It seems to be the season for mergers and acquisitions as the pandemic has made the scene ripe for some and desperate for others. Zee, Sony, Adani, Wipro, Future, Reliance and many more are boarding the bandwagon. Continued low interest rates and innovative stock swapping fuelled a record number of M&A deals in the US during 2020-21, especially for over $5 billion megadeals. India has seen over $54 billion deals in M&A during 2020-21, albeit deals were below $5 billion.

When it comes to mergers and acquisitions, the past two years have proven that simplest of investment sayings – “No one knows anything.” The Covid turmoil was supposed to cripple weak companies and leave them ripe for takeovers. Others said no, companies of all sizes would be so stressed that they could not put time and resources into M&A. Real world trends took their own course.

What do corporate boards need to know in weighing mergers and acquisitions today (and going forward)?

Digital technology and capabilities went from a “Good Thing” in 2019 to a “Must Have” by 2021, and grabbing these tools motivated many new deals. Extremely rapid advancement in AI, data tools, online meetings, digital currencies, collaboration platforms, and so on mean companies need these capabilities now, but lack the internal resources and talents. So, rather than building your own, seeking an acquisition for a quick jump looks more promising as it will make the transition faster.

Value doubles

The value of M&A in technology area has more than doubled in 2020 from the previous year. The WFH movement sharpened focus on the tools needed to adapt, and that brought new ways to deploy technology in business. Enterprises looking for digital transformation have added these abilities as fast as they could. Boards can help by forecasting where tech trends might lead, and what target companies can help you jump the curve.

One of the biggest factors hitting M&A (and especially moving into 2022) is the growing governmental pushback on antitrust), business concentration, and taxes, plus inflation. People are expecting tax changes and an increase in capital gains taxes, so it is natural for them to try and push exits earlier than the budget time. Our advice to boards is to keep an eye on taxes and inflation, which are likely to spike given India’s higher fuel costs and taxes. Tax policies on foreign subsidiary earnings and repatriation of profits will be a major issue in 2022.

Rising concerns

Antitrust and merger concerns are growing worldwide, particularly when it comes to tech concentration and cross-border acquisitions. Foreign direct investment rules are tightening in many countries, with China’s toughening policies on investments and pushing back on their private sector, adding uncertainty. In the U.S., there is a rapid, significant shift to increased enforcement of the antitrust laws by the Federal Trade Commission. The board should bring a clear-eyed, outside take on possible regulatory hurdles a planned deal may face even if this deflates sunny estimates by management.

There are other, newer issues facing M&A today that the board’s counsel can help with. Liability issues for acquisitions on products, environmental and human rights concerns are expanding, with courts and regulators more than willing to associate a target company’s past sins with the acquirer. Companies need to do very careful due diligence now to understand the businesses they are planning to buy. Boards can no longer disregard ESG (Environment, Social and Governance) issues, and these are showing a real impact on structural plans. Acquiring a company with strong ESG credibility and technology (or carbon credits) helps ESG scoring with investors. On the other hand, divesting subsidiaries that may have environmental or social responsibility skeletons can improve corporate ESG credentials. This is one of the top issues we see today amongst boards.

Going ahead

Here’s some advise for the boards to oversee the M&A process:

(i) Consider any M&A plan from a strategic growth viewpoint. Whether it is digitisation, capacity building, new markets, etc the board should weigh in all issues and advice the CEO.

(ii) Focus on the complete life cycle of the M&A and not just the deal closure alone. The cultural and integration issues also must be looked into till it works well.

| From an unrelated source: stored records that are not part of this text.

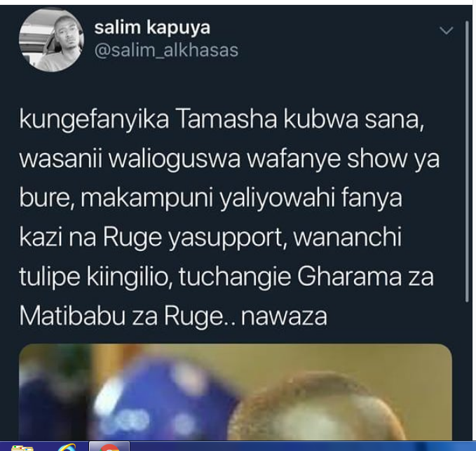Click the word Gharama in the tweet

pos(349,277)
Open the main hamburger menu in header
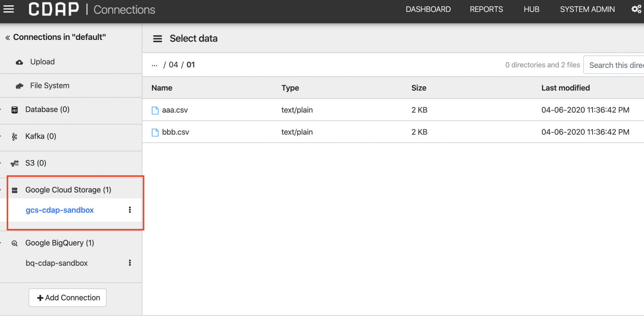This screenshot has width=644, height=317. (x=8, y=9)
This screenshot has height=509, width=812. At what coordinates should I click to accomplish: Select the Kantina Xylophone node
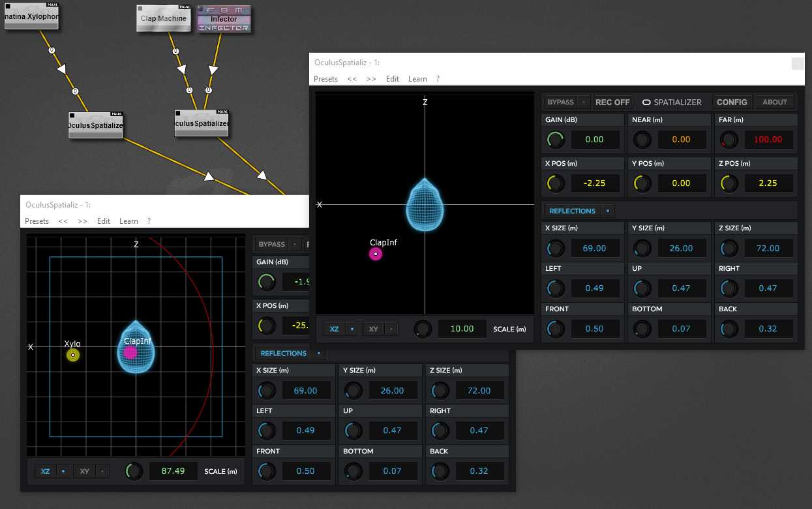31,18
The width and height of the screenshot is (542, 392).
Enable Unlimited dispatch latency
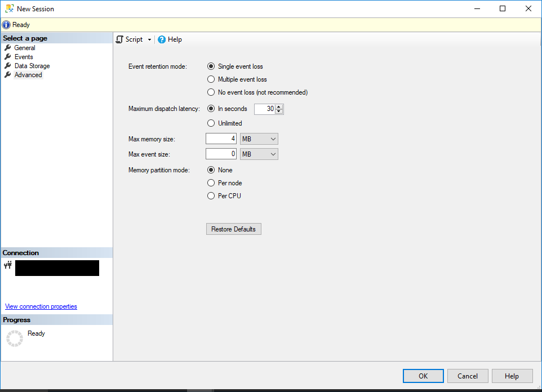(x=211, y=123)
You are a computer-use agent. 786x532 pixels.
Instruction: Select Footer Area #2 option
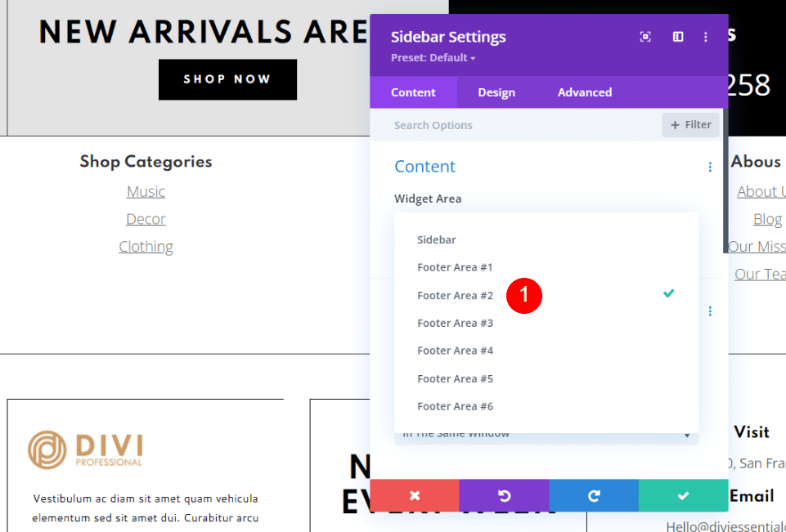pos(456,295)
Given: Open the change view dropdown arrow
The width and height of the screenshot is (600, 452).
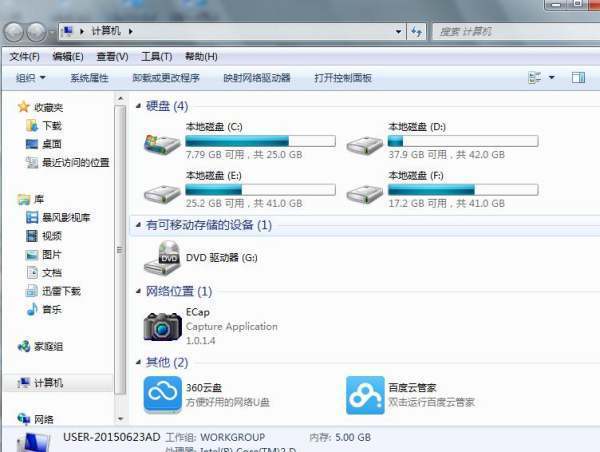Looking at the screenshot, I should tap(552, 78).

(iii) Critically evaluate the readiness of the enterprise to see through the end-to-end M&A process, Treating it as a major project and ensuring the executive-readiness is a key task for the boards today. Ensure that the right individuals are involved with the process and audit committee can reaffirm the readiness.

(iv) Re-validate the merger synergies and underlying assumptions. If needed do a stress-test the assumptions against the different scenarios mapped prior.

(v) Flag and contain emotional involvement of executives that may derail the M&A plan. A clearly articulated business case should be overtaking everything else and guiding the CEO on this is a crucial role board must play.

(vi) Audit and oversight committees must be entrusted with the due diligence. This should not only cover the usual financial and non-financial aspects but also cyber security, corruption, environment and human rights.

(vii) Look at the total integration plan, its duration and its impact on job losses. Many mergers have been disastrous in creating value and without the involvement of the entire senior management team of the acquiring company, it is left to chance. The board cannot shrug this off.

(viii) Insist on a continual improvement plan and update for the board, even if monthly. Set milestones for the executive team and create board-briefing formats for this on a monthly or quarterly basis.

If the board directors are abreast with the latest developments and trends around governance globally, and about M&A challenges above, they should be able to provide a good oversight and help the enterprise they serve to meet its M&A objectives. After all, creating more value for all stakeholders is the ultimate aim of a board in this M&A season.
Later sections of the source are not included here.